Reference may now be had to FIG. 3, which depicts aspects of the core sample extraction and analysis module (CSEAM) 16 and the coring device 23. The coring device 23 includes a motor 30 configured to rotate a hollow coring bit 31 for drilling into the formation 4 and extracting a core sample into the hollow region of the coring bit 31. In one or more embodiments, the motor 30 is a direct-drive brushless electric motor, which provides precise control of the core drilling operation for more efficient and reliable core drilling. A linear drive motor 32 with drive linkage 33 such as a screw-drive is configured to urge the coring device towards the formation 4 for drilling into the formation 4. Upon extraction of the core sample, the linear drive motor 32 withdraws the coring device 23 containing the core sample back into the CSEAM 16. The coring device 23 and coring bit 31 are configured to rotate down about 90 degrees once the coring device is withdrawn into the CSEAM 16. Once the coring bit 31 is rotated down, a piston 35 extends to eject the core sample onto a core sample support 36. The core sample support 36 is configured to support the core sample in a certain position for analysis measurements by one or more core sample analysis sensors 37. Non-limiting embodiments of the core sample analysis sensor 37 include a nuclear magnetic resonance sensor, an acoustic sensor, a radiation detector, a neutron source (which is used in conjunction with the radiation detector), and an electrical resistivity sensor. Core sample measurements are provided to the downhole electronics 9 and/or the computer processing system 12 for processing.

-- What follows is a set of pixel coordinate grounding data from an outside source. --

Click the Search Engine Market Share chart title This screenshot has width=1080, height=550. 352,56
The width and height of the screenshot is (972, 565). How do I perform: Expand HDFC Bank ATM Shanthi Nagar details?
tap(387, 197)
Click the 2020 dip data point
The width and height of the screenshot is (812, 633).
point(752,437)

After measurements of the core sample are completed, the core sample support 36 moves to allow the core sample to be deposited into a core sample container 38, which is configured to maintain the deposited core sample at downhole conditions such as pressure and temperature. In one or more embodiments, a plurality of the core sample containers is configured as a rotating cassette where once the core sample is deposited, the cassette rotates to cover the opening of core sample container that was just filled and to place an unfilled core sample container 38 into position to receive the next core sample. The core sample containers 38 may be insulated and have heating and/or cooling elements and a controller configured to maintain the core samples at downhole conditions.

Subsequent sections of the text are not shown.